Fladrafinil

Fladrafinil (CRL-40,941; molecular formula C15H13F2NO3S; molecular weight 325.33) is a bisfluoro-substituted analog of adrafinil developed at Laboratoire Lafon in the same series as flmodafinil. The structural relationship to adrafinil mirrors the flmodafinil-modafinil relationship: two fluorine atoms positioned para on each phenyl ring, a hydroxylamide nitrogen on the acetamide group. The compound is a prodrug that is hepatically hydrolyzed to flmodafinil and the corresponding fluorinated acid metabolite. Published preclinical work from the Lafon program in the 1980s reported anti-aggressive activity in addition to wakefulness promotion, with the anti-aggressive effect attributed to alpha-2 adrenergic engagement that may be more prominent than in adrafinil. The compound did not advance to clinical development. There is no human clinical trial record and no regulatory approval. Plasma half-life of the parent compound is short (1 to 2 hours in rodents); the active metabolite flmodafinil drives the long-duration wakefulness phenotype. The research literature reports dose ranges correspondingly higher than flmodafinil itself.
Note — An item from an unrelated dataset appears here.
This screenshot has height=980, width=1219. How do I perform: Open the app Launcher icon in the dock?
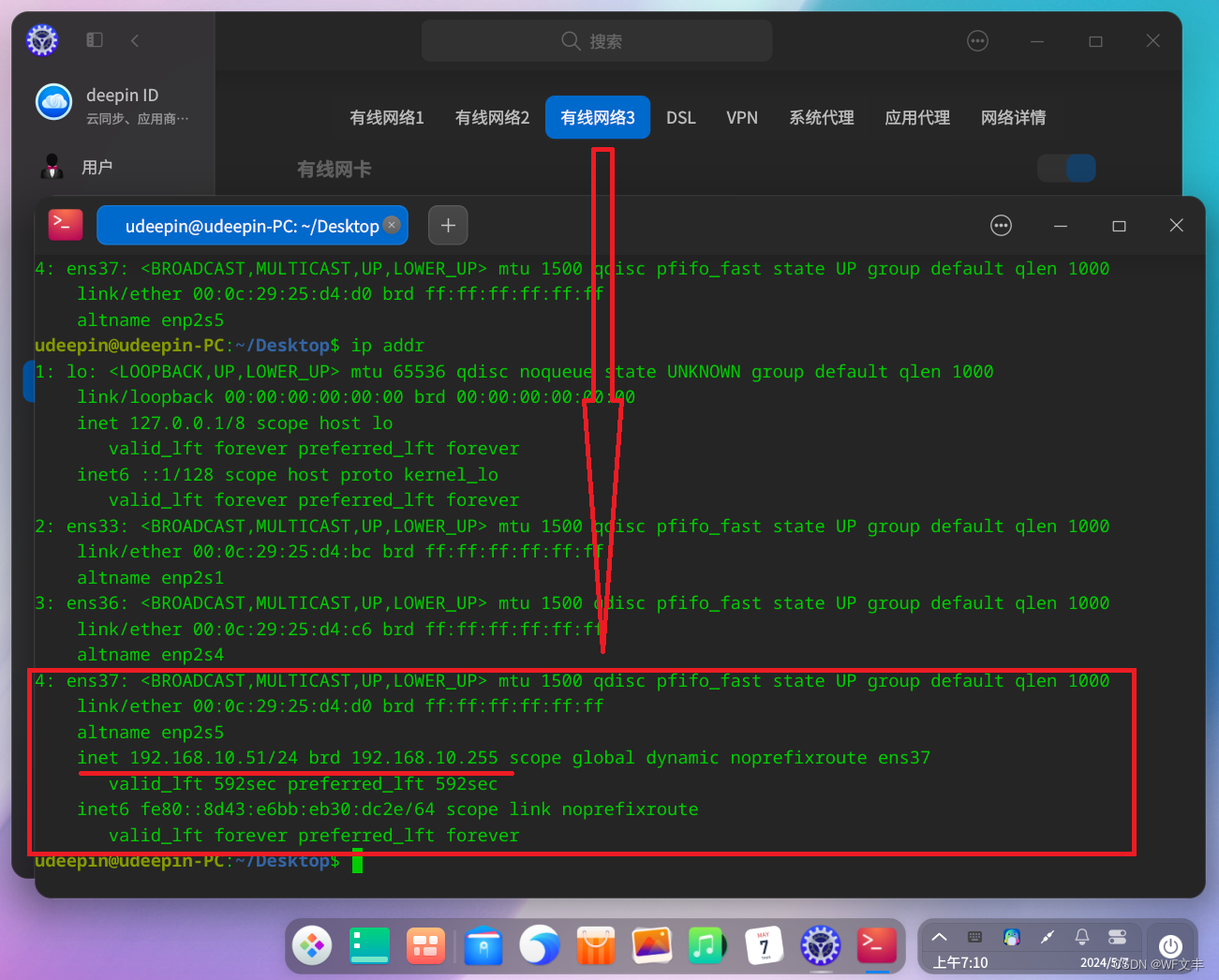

The same hepatic safety considerations as adrafinil apply: prodrug hydrolysis generates a fluorinated acid metabolite that may accumulate, and the metabolic pathway has not been characterized in long-term studies. Research-grade vendor reports describe ranges of approximately 150 to 600 mg associated with a flmodafinil-like wakefulness profile, but dose-response data are sparse.